### About this task
Find all lines below containing the string "September" and return them.

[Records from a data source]
● ● ● ● ●

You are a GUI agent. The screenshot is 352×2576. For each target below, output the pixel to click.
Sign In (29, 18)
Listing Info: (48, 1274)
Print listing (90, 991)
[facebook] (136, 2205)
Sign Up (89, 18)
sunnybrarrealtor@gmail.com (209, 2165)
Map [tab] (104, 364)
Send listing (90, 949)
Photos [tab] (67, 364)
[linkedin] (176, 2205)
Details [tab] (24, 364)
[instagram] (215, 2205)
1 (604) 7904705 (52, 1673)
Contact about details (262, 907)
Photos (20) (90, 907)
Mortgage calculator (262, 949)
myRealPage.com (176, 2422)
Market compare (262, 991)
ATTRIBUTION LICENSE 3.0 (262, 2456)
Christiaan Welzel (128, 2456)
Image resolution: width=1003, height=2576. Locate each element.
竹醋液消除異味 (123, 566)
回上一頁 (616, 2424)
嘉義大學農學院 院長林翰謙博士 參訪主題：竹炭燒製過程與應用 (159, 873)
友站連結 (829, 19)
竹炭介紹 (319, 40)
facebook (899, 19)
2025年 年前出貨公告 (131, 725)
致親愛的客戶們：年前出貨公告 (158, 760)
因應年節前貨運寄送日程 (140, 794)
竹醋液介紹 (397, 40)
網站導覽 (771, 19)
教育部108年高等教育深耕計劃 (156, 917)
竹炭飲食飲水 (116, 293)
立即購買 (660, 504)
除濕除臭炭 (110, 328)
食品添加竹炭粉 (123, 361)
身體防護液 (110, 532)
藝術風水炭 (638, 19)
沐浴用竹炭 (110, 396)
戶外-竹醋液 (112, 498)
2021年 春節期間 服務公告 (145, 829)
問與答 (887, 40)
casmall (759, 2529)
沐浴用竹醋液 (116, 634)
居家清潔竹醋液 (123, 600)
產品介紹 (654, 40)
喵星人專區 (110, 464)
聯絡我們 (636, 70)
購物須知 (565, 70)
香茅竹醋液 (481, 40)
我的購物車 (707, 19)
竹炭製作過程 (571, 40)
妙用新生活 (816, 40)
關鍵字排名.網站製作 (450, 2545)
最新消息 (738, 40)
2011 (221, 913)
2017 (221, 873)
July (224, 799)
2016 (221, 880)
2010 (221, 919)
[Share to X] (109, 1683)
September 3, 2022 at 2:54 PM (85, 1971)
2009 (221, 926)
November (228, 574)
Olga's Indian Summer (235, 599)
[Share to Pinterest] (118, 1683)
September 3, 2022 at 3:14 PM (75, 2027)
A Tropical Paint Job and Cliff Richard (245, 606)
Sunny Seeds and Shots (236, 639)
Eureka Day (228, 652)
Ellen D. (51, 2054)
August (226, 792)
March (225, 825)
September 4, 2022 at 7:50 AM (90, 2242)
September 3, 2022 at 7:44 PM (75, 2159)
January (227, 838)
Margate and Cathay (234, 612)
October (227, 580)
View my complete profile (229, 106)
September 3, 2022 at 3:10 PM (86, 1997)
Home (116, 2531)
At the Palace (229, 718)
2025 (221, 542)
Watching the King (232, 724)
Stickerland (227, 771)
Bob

● ● ● ● ●

### Written reply
September 3, 2022 at 2:54 PM (85, 1971)
September 3, 2022 at 3:14 PM (75, 2027)
September 4, 2022 at 7:50 AM (90, 2242)
September 3, 2022 at 7:44 PM (75, 2159)
September 3, 2022 at 3:10 PM (86, 1997)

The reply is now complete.